We don’t play Exclusion Key Card (the most dangerous convention), so hrm. In the end, I figure that this is a club game and any grand slam should be a 75% even when its as obvious as this. If I convert to 7NT and it’s right, I gain maybe 2 matchpoints. If we’re off an ace I give up 10-12. The only real issue is that sometimes 7NT makes when 7H is off, due to a bad trump break. But against that on a bad diamond break I may need to ruff the suit good (imagine partner with AKQxxx or AKxxxxx).
I pass, but not without some thought. If I get doubled I’ll run. (In fact, a clever expert versus another expert may double a making 7H knowing that 7N goes down … but against this pair I needn’t worry about that). LHO leads a diamond …

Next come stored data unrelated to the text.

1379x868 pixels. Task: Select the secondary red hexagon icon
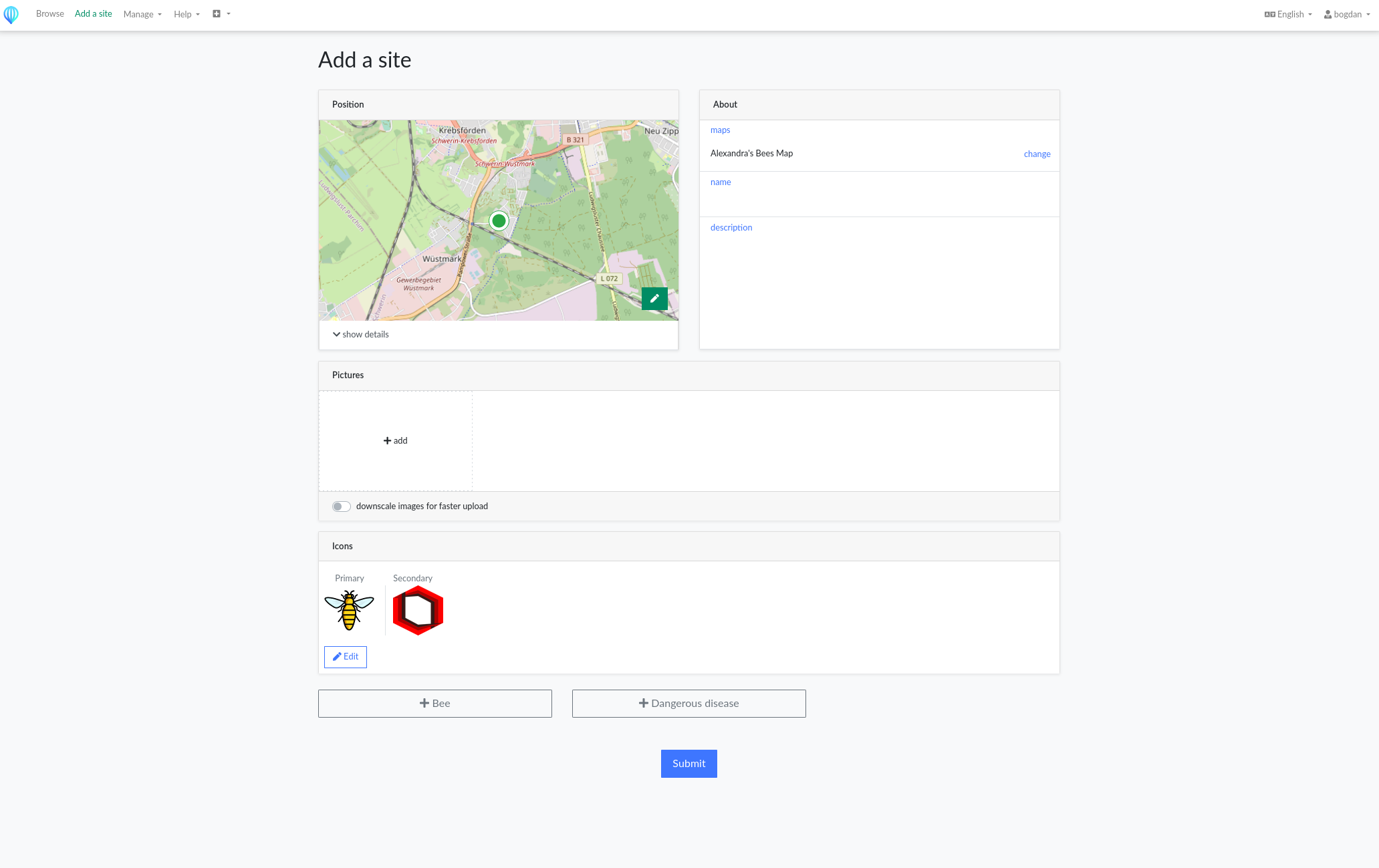click(418, 610)
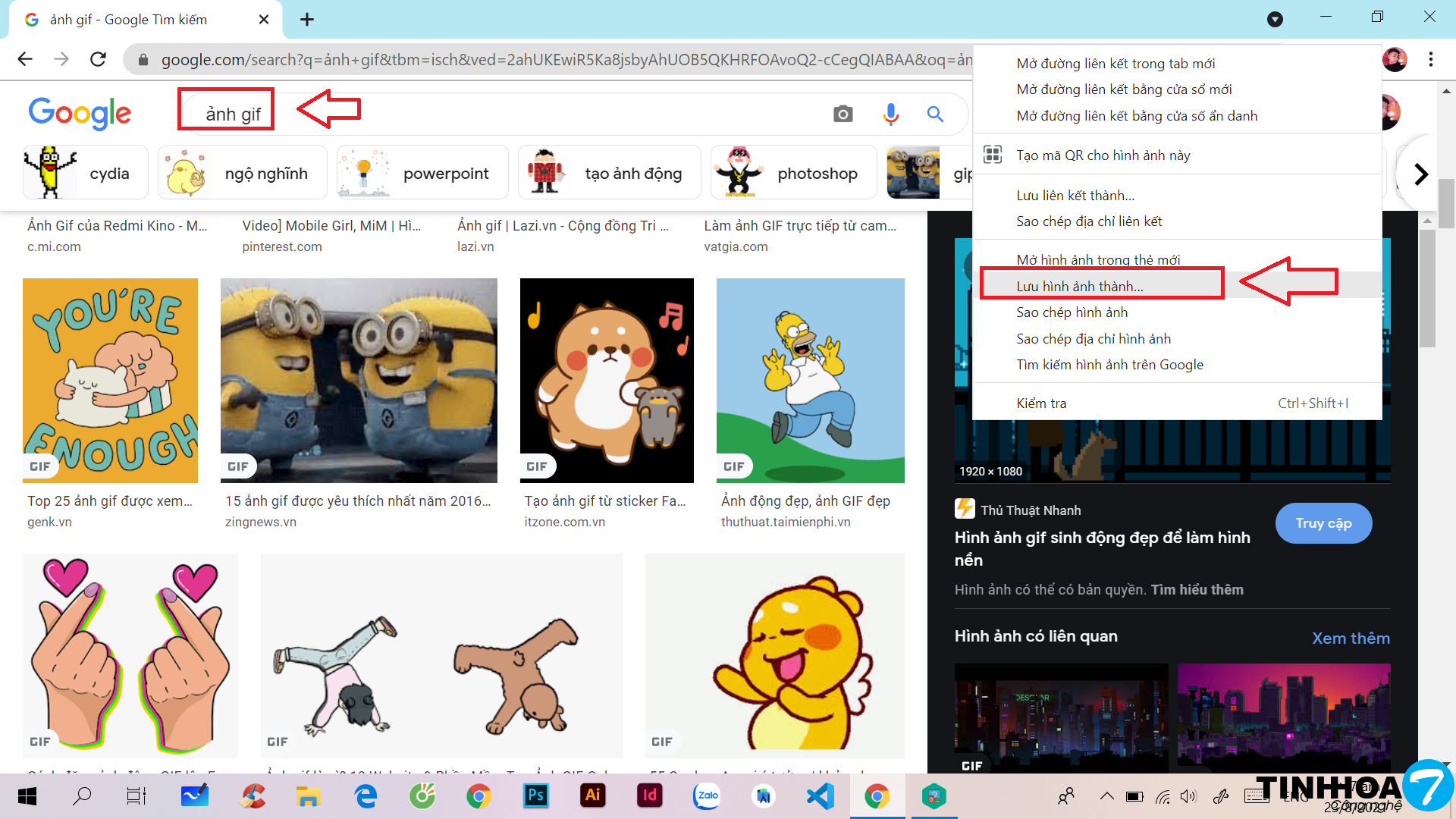Open Photoshop from the taskbar

coord(535,795)
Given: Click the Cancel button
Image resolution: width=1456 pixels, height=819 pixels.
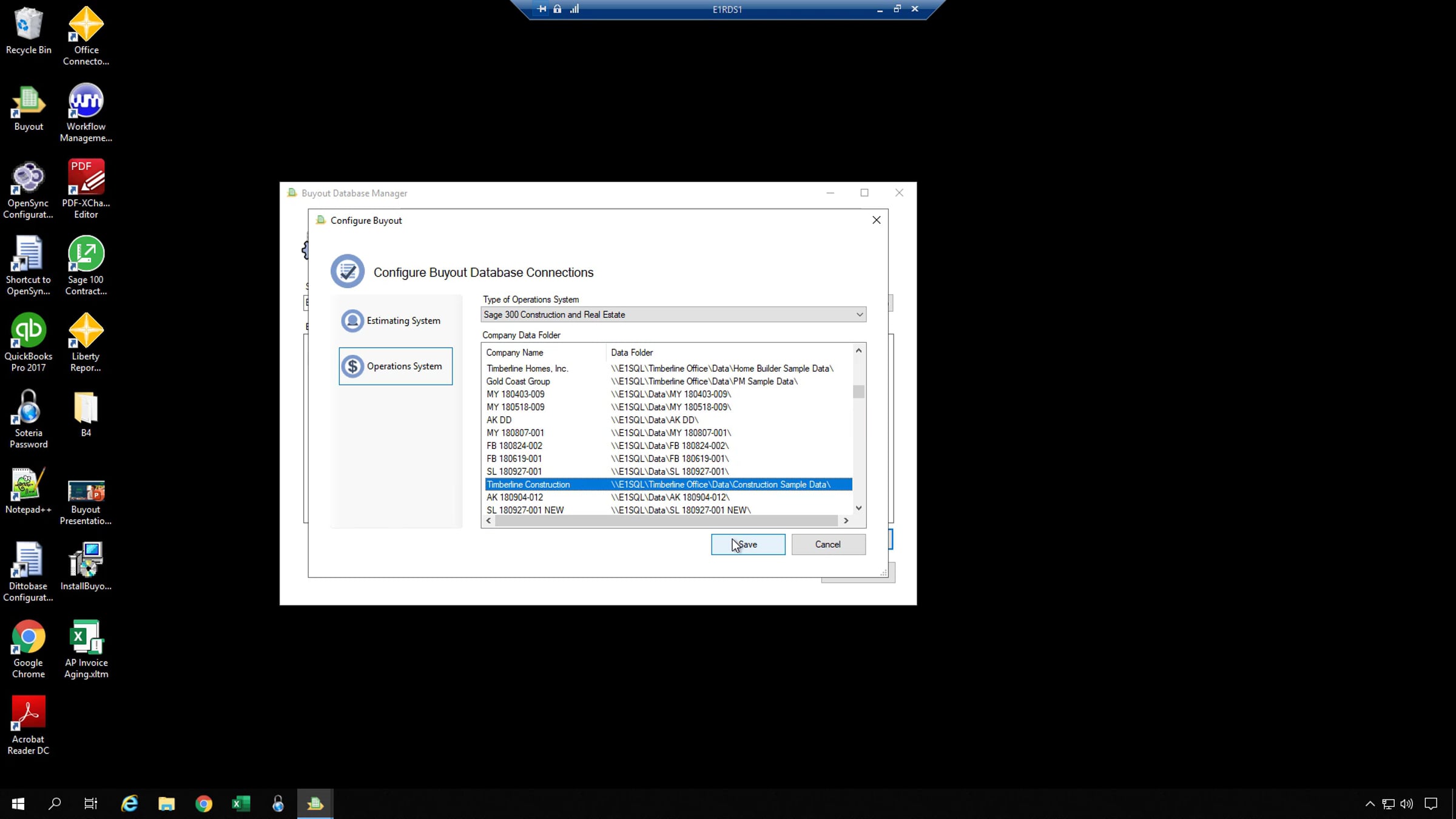Looking at the screenshot, I should tap(827, 544).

I’ve seen monster hands before, but Roxie puts down …. a kaiju. Calling it a monster truly understates how powerful the hand is.
S: A H: AKxx D: AKQJTxx C:A
When the opening lead doesn’t get ruffed and both follow to one round of trumps I quickly claim.
I’m still not sure what the 4N bid accomplished. Sadly with us playing 14-30 Key card, my five diamond response gives no real followup to ask for the heart queen (If we played 03-14 where five clubs shows zero, then 5 Diamonds would ask1 … In hindsight I think that perhaps Roxie should have bid 5NT which typically shows all the key cards and then see what I do. But normally the response is to show kings, and she really wants to know that I have the Q (and hopefully J) of hearts, or Q of hearts and a black king.
Roxie just decided that I was likely to have the HQ or 5+ hearts, and hope for some luck, but I think she should have bid 7NT directly … a bad heart break would doom 7H, but 7N might make if I had the diamond nine! and both black kings or a KQ pair (all of which I had).
This is one of the hand where a relay system2 (which lets you ask for Aces, then Kings, then Queens and sometimes even Jacks) would be useful, but the memory burden of that system daunts even me.
Checking the scores I am at least comforted to know that my guesses at the end were right. 7NT scored 14/15 (three tables bid it3) and 7H was 12/15, and the rest of the field were in various small slams (or 7D).
In any case, Roxie’s hand is now the new record holder. This hand was pat of TheCommonGame, which encourages clubs to all use the same hands (during the same day) so that multiple clubs can compare records (and experts who analyze the hands can share them wider) so presumably lots of people playing bridge yesterday picked up Hand #17 and went “Wow!”
Update — Apparently Schenken would handle this nicely, see comments.
- Which way to order them is a hot topic. Eddie Kantar’s 200+ page book on RKC goes into great detail on this, and advocates swapping them around based on if the strong or weak hand is asking, but despite being able to quickly absorb new conventions and entire systems readily, I found myself very confused on reading it and normally just play Kickback (where you bid 4 Spades to ask for aces instead of 4 NT), which alleviates the issue by ensuring you always have more space. Kickback has it’s own set of problems, but I understand them.
︎ - See my review of one such book.
︎ - My hand opened once, which I imagine made 7NT much easier to contemplate.